I don't have a theory of my own but historical literature comes down pretty much in agreement on this. You are referring of course to the conspiring of the Roman Government and the Religious authority against Jesus?

According to the NT Jesus was captured by Roman guards and taken to the high priest of Judaism where he was questioned regarding allegations various people had lodged against him. Most of their allegations were contradictory and lacked proof but the high Priest was insulted when Jesus claimed to be God's right hand man and charged him with blasphemy. The people in the crowd beat Jesus, the guards led him away then they beat him some more.

The newly formed Roman rule was unpopular with Jewish people and they often spoke against the Roman rulers. Approximately 2000 Jews who were thought to be threats had been executed on the cross and another 20,000 sold into slavery. John the Babtist was the newest insurgent threat and he had endorsed the mission of Jesus. Following the decapitation of John the Babtist attention turned more to Jesus.

Jesus described for people the world that would exist if the oppressive religious authority, and the Roman authority did not exist. Jesus pushed people to reject the status quo of social authority and to claim their natural principled freedom to act on good conscience.

Jesus was not a radical in an otherwise calm society, as it was not unusual for Jewish protests to result in the death of tens of thousands:

"Nothing provoked greater anger among observant Jews than acts perceived to be defilements of the Temple, as other dramatic incidents in the two decades following the death of Jesus make clear. In 41 C.E. for example, Emperor Caligula ordered Petronius, the new Syrian governor, to install statues in the Temple depicting himself as Zeus incarnate. Thousands of unarmed Jews responded by lying prostrate and offering themselves to Roman soldiers for a mass slaughter. Other Jews threatened an agricultural strike. Petronius backed down and Caligula's timely assassination ended the matter. Less than ten years later, a soldier watching over Jews celebrating the Passover at the Temple (according to historian Josephus, writing in about 90 C.E.) "raised his robe, stooped in an indecent attitude, so as to turn his backside to the Jews, and made a noise in keeping with his posture." This disrespectful gesture led to a riot and stampede that killed vast numbers of people: "Troops pouring into the porticoes, the Jews were seized with irresistible panic and turned to fly from the Temple and make their escape into town. But such violence as was used as they pressed around the exits that they were trodden under foot and crushed to death by one another; upwards of 30,000 perished, and the feast was turned into mourning for the whole nation and for every household into lamentation" (Josephus, Jewish Antiquities).

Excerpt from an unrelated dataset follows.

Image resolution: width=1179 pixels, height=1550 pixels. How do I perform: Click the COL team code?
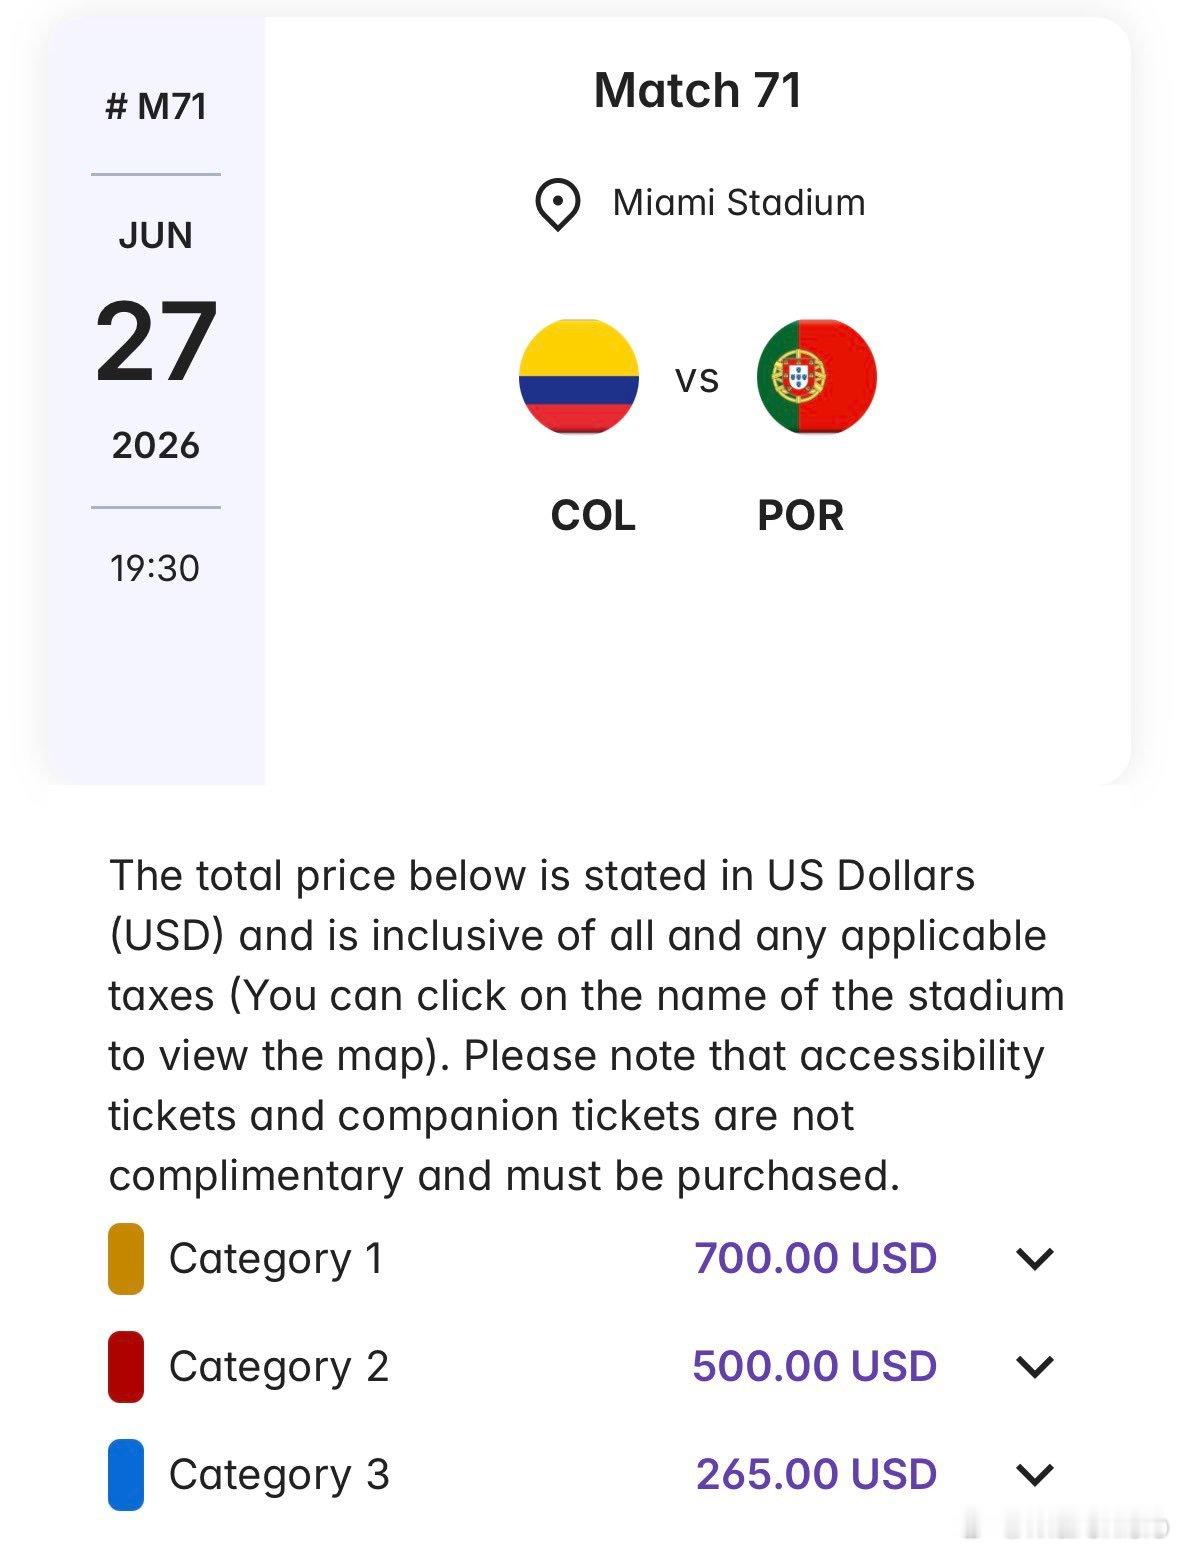(593, 516)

It seems clear that the primary cause of the trial and execution of Jesus was his role in an incident at the Temple in Jerusalem. The incident occurred in April, 30 C.E. (or possibly in 33 C.E.) during Festival time, the period including the Day of Passover leading into the week of the Unleavened Bread. The Festival brought huge numbers of Jews into the city to celebrate the Exodus, the leaving of Egyptian oppression and the arrival in the Promised Land. Romans had to understand the special risks presented by such a commemoration: large concentrations of Jews celebrating their former freedom in a time of new oppression--this time by Rome, not Egypt. "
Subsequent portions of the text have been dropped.